I prefer a well worked in maple neck as opposed to a rosewood neck. The problem is that before a maple neck gets worked in (most of them anyway) they have a problem, that when you start sweating they get really sticky and hard to play. With my newest Tele (AV52RI) I've used those square green scouring pads and rubbed them up and down the back of the neck and on the fingerboard to help wear them in a bit. As you rub them you'll see a fine white powder come off. I find this really helps alot.

+1 one that mate. once a maple neck as been played...say 15 years..hehe..it's pretty hard to beat..:)

mhammer
07-18-2008, 10:07 AM
There's the top, and there's the bottom.

Maple necks come in two varieties, usually, a rosewood or a maple fretboard. Some folks will claim that a rosewood fingerboard is the brighter of the two, some the opposite. What they're both missing is the incorporation of what they sit on top of. That neck could be a single piece neck, a laminate of 7 symmetrically arranged darknesses of wood, or something in between. It could also be a mahogany neck (my favourite sometimes). I imagine a rosewood fingerboard sitting atop a mahogany neck sounds different than the same fingerboard atop a maple neck.

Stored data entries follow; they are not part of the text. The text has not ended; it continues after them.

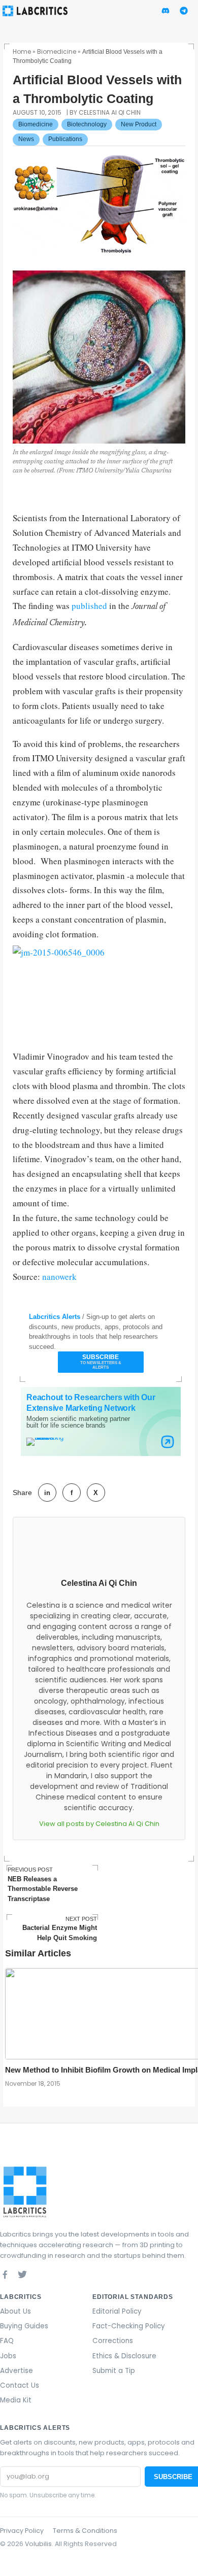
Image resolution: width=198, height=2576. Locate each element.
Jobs (8, 2356)
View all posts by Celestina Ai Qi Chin (99, 1823)
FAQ (7, 2341)
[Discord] (40, 2274)
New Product (138, 124)
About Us (15, 2311)
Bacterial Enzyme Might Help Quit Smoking (59, 1929)
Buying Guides (24, 2326)
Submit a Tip (113, 2371)
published (90, 606)
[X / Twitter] (22, 2274)
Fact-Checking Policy (128, 2326)
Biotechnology (87, 124)
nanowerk (59, 1276)
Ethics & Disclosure (124, 2356)
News (26, 139)
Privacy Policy (22, 2530)
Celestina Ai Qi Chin (99, 1583)
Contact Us (19, 2385)
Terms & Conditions (85, 2530)
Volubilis (38, 2543)
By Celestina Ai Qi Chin (105, 112)
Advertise (16, 2371)
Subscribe (100, 1361)
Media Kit (15, 2400)
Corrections (112, 2341)
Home (22, 51)
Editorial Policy (117, 2311)
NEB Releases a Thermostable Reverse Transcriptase (43, 1884)
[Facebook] (5, 2274)
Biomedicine (56, 51)
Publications (65, 139)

I guess one has to think of the fingerboard material in much the same way one thinks about the bridge. After all, the fret IS essentially "the other bridge saddle", and the extent to which the joint between the fret and fingerboard, and the fingerboard and neck, absorbs energy at different frequencies or not, determines the resulting tone sensed at the pickups. This is no different than the way a given bridge can produce a different tonal quality depending on the nature of its coupling to the body as well as its materials. The same bridge sitting on a maple top laminated to a mahogany body sounds different than one sitting atop an agathis or all-mahogany body.

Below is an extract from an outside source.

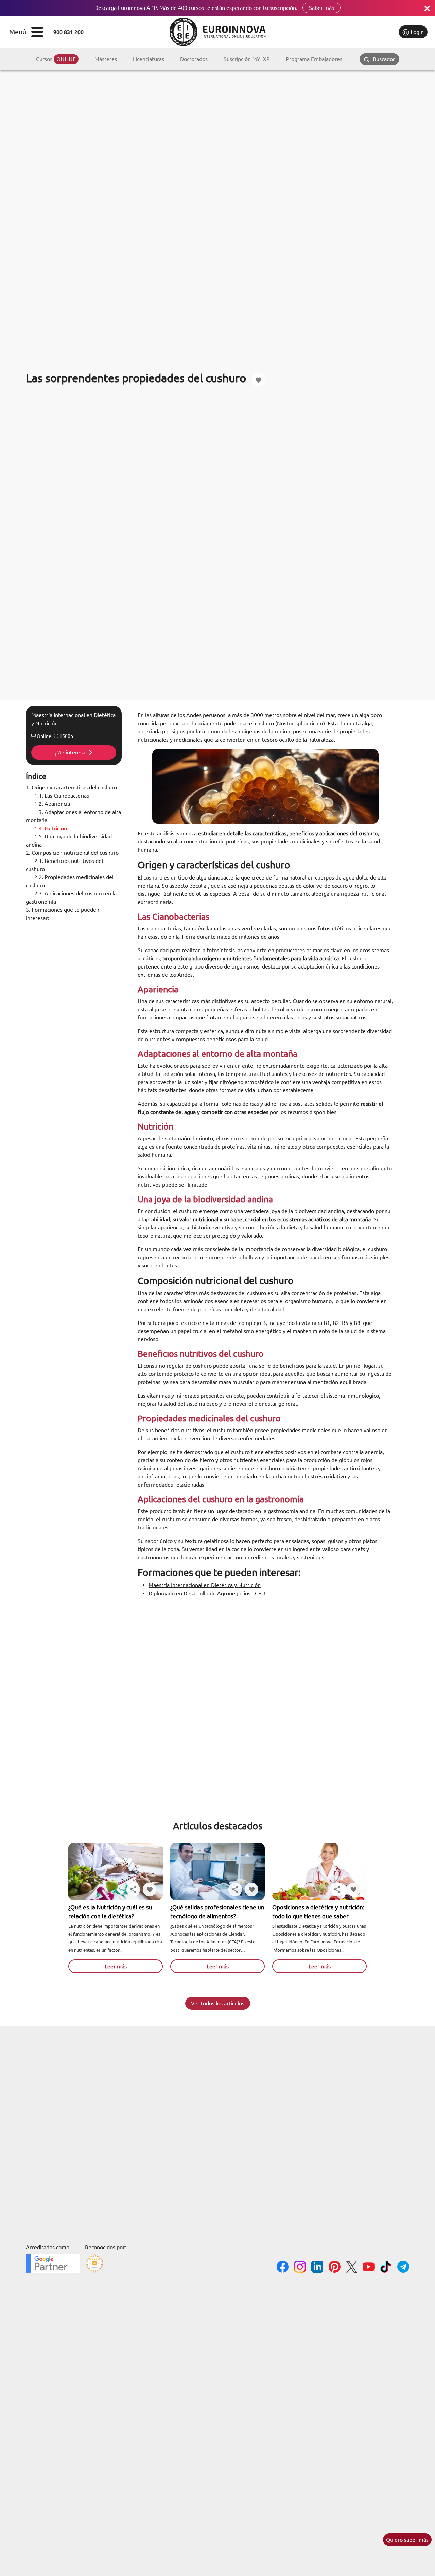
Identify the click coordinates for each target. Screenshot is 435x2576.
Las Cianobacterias (61, 796)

Personally, I like mahogany necks because they tend to resonate more and you can feel the note sustaining in your fret-hand. I suppose other players differ, but I find it enhances my ability to use finger-vibrato as a result. In terms of fingerboard, I suspect that a worn maple fingerboard shares more in common with rosewood than a shiny laquered one does.

thechamp96@hotmail.c
07-18-2008, 10:26 AM
In terms of feel, a maple fretboard is a little slippier than the rosewood (rosewood is gripped a bit more by your finger tips). It is really personal preference in terms of feel - as for sound, I've played both a fair amount and I think that the body wood, shape, electronics and hardware have a much bigger effect on sound than the fretboard (I don't think the fretboard wood has any detectable difference in sound personally!).

In terms of feel, try maple and rosewood and if you get the chance, give ebony a shot. Ebony is my personal favourite since I grew up playing stringed instruments like the violin, but it is getting kinda rare to find these days on guitars. Ebony is also slippery, similar to maple, but it feels dense and very different then maple after you've gotten used to it.